If you cannot arrest the dollar, let’s strictly enforce the use of our local currency in all transactions- GUTA

If the dollar cannot be arrested, members of the Ghana Union of Traders Association (GUTA) have asked the government to strictly enforce the use of our local currency in all transactions.

According to the region’s Deputy Public Relations Officer, John Obiri Yeboah (JOY), the depreciation of the cedi is hurting businesses in the country.

He bemoaned the fact that the cost of imports had risen beyond all reasonable limits.

Speaking on Rainbow Radio 87.5Fm’s Frontline, the businessman stated that the cost of doing business in Ghana is exorbitant, driving members out of the country.

He told host Kwabena Agyapong that the duty component is concerning.

He claimed that the cost of importation has doubled by 100%, while the cost of duty has remained constant.

He went on to say that, despite the astronomical cost of duty on second-hand clothing, the Ghana Revenue Authority (GRA) has announced that it will raise the cost of duty on second-hand clothing.

He stated that as the dollar approaches Ghc10, the cost of duty rises.

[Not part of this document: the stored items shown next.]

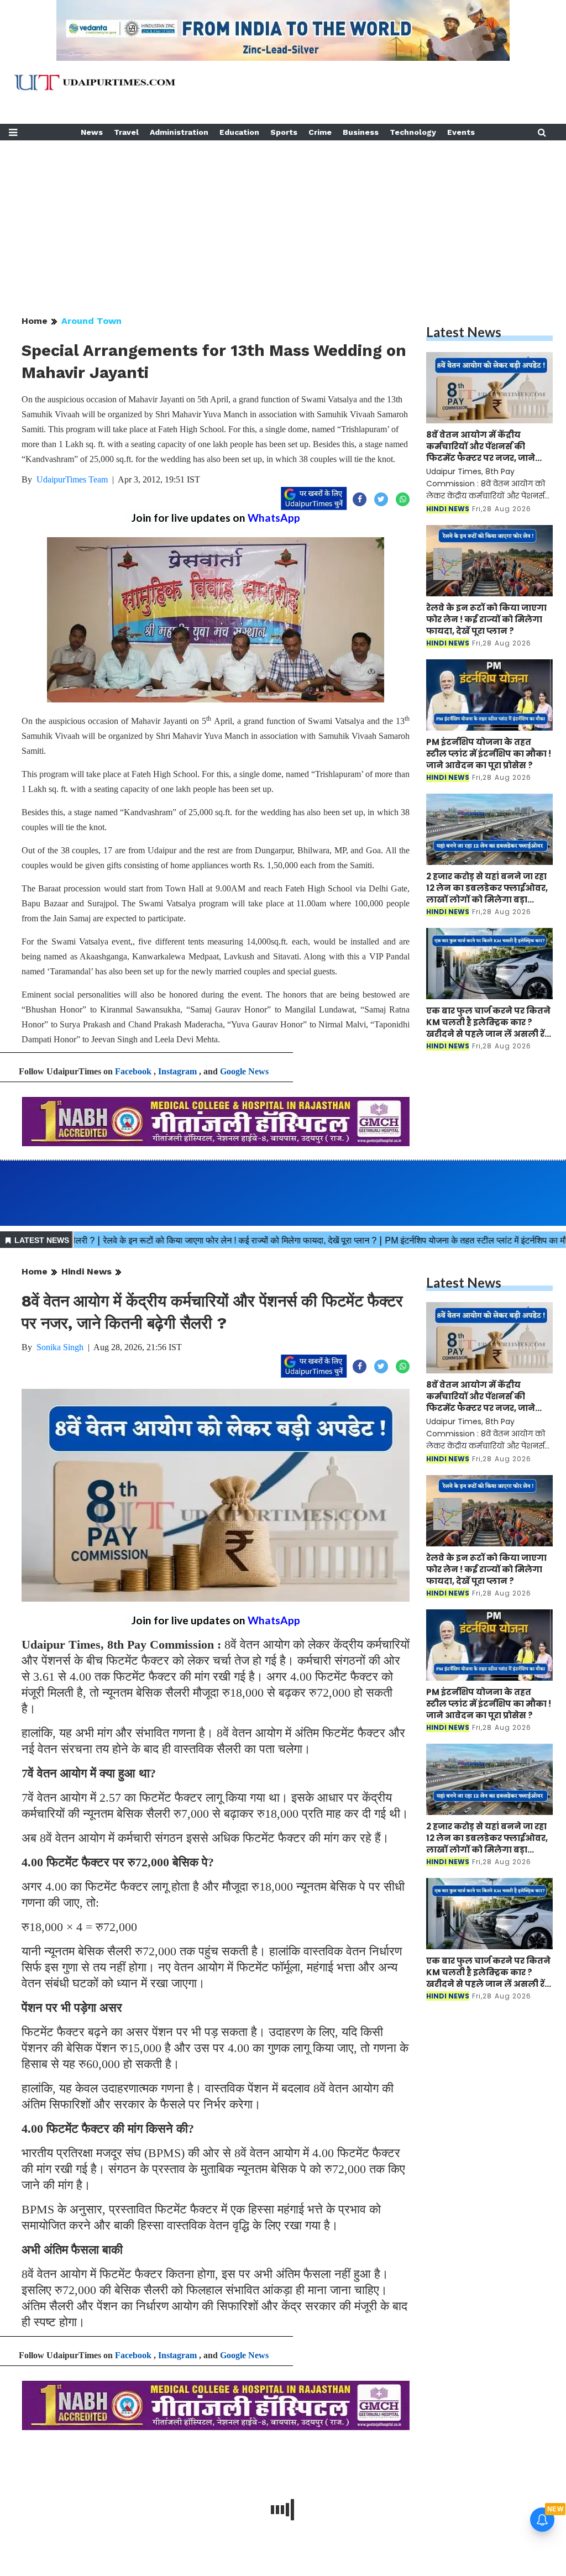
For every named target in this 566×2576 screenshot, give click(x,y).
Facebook (133, 1071)
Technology (413, 132)
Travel (126, 132)
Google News (244, 1071)
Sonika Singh (59, 1347)
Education (239, 132)
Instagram (177, 1071)
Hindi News (86, 1271)
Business (361, 132)
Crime (320, 132)
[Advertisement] (283, 217)
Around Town (91, 321)
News (92, 132)
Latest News (463, 332)
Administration (179, 132)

Duty on second-hand goods is also rising. That is why we are pleading with the government to consider using the cedi if the dollar cannot be stopped. We don’t have a choice. There is no peg; when the dollar rises against the cedi, the cost of duty rises and imports rise. That is exactly what we are experiencing, and we require immediate action.

He also urged the government to reconsider its decision to raise the duty on used clothing.